_待办任务_:
请重写从含有“The width and”的那一行起直到数据末尾的几行，把其中的“Figures”替换为“Tables”，其余一字不改，答案中不要包含图片。

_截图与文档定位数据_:
----

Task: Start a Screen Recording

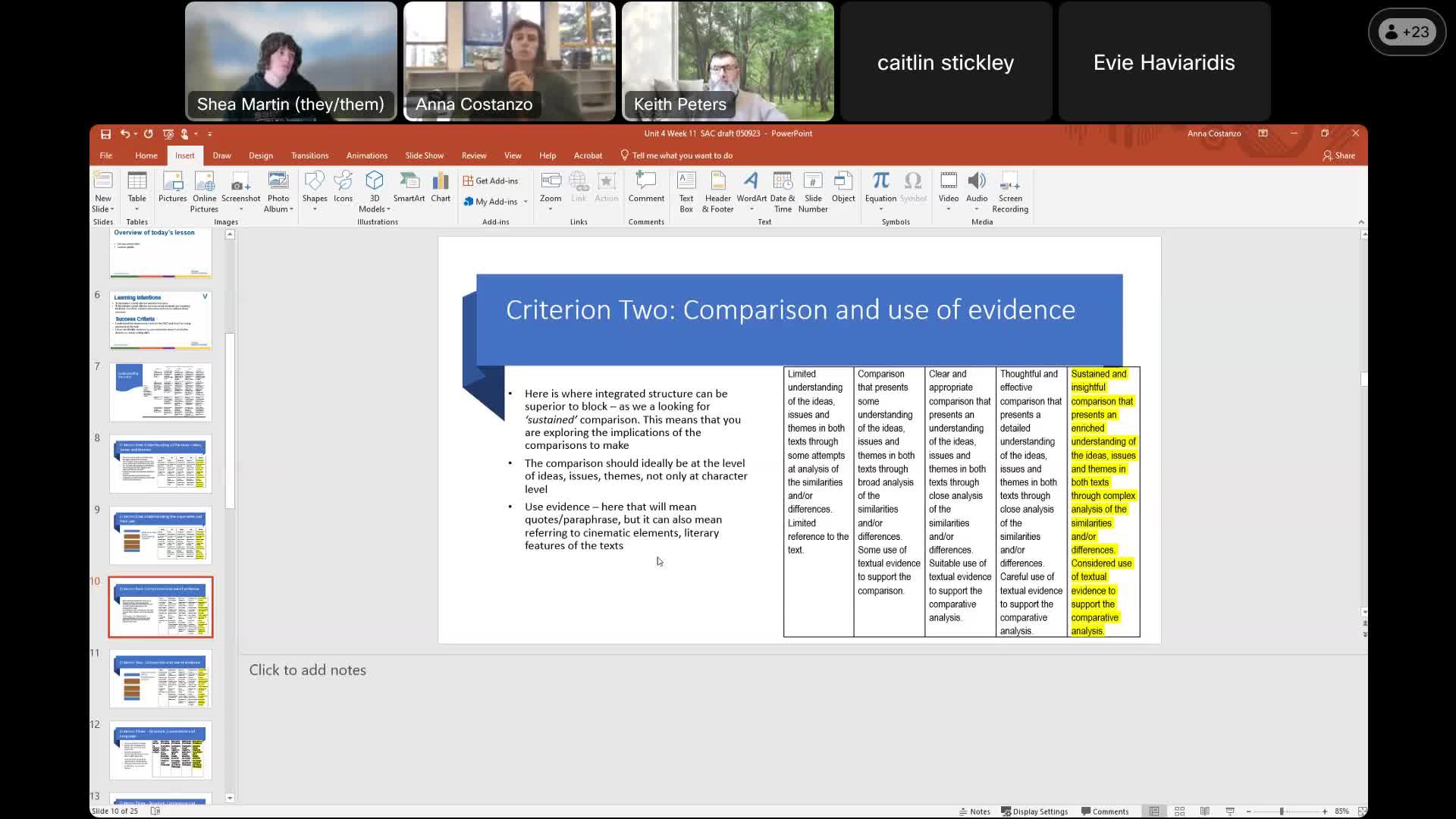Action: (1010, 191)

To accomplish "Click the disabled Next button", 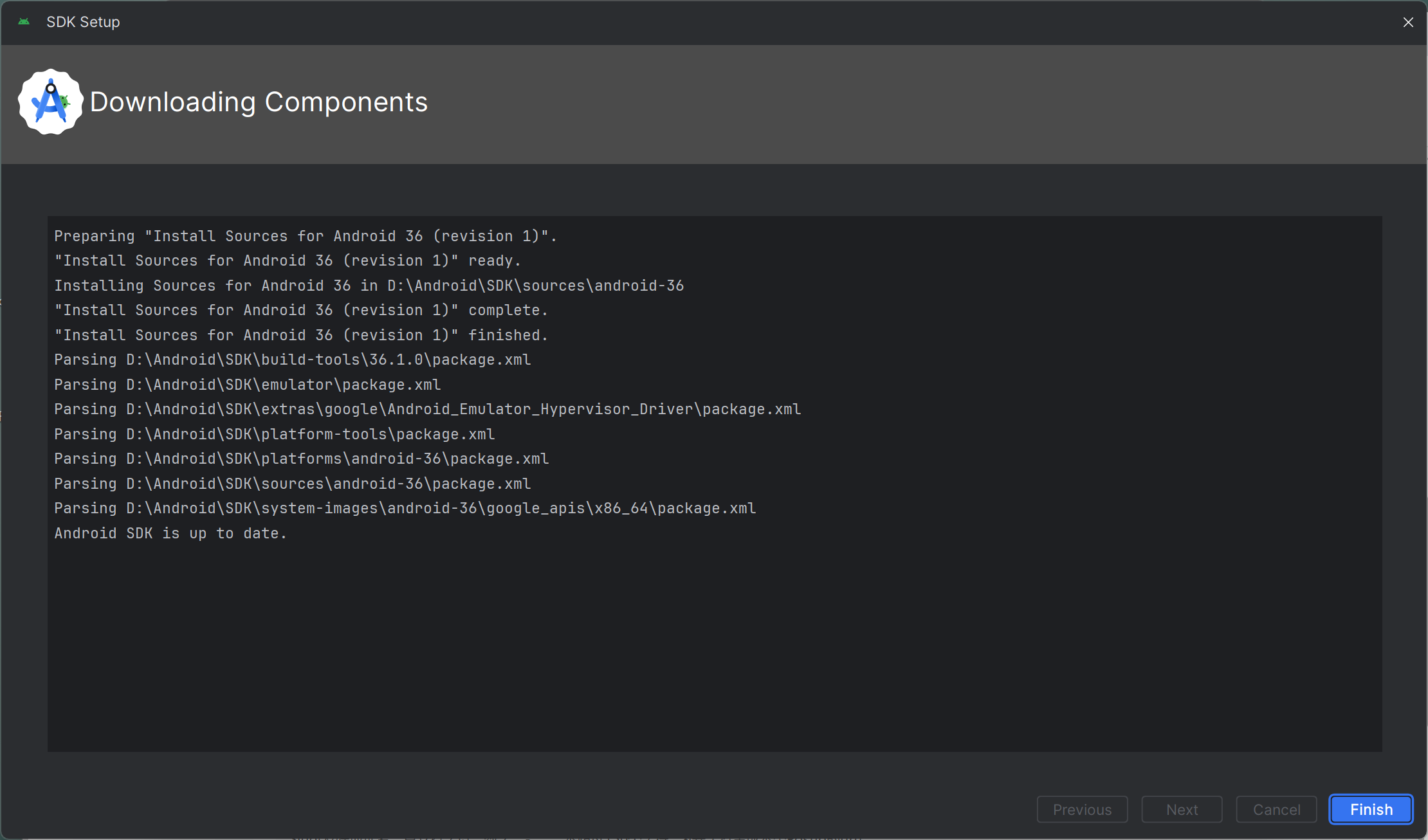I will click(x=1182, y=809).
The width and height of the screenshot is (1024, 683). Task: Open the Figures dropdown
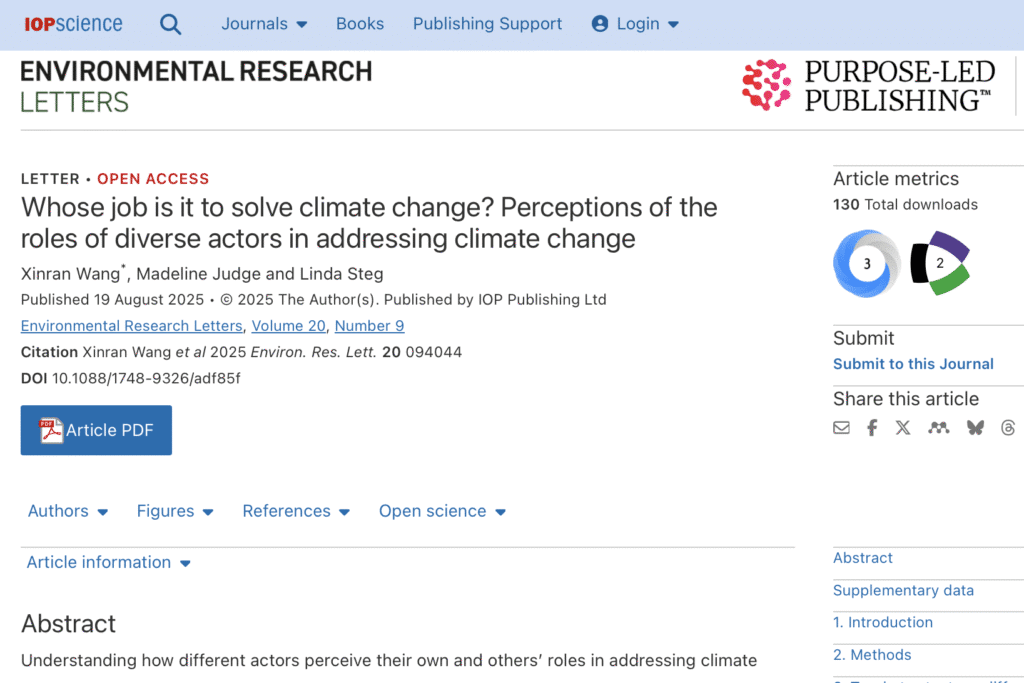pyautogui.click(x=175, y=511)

----

_完整解答_:
The width and height of the screenshot is (1024, 683). Task: Open the Tables dropdown
pyautogui.click(x=175, y=511)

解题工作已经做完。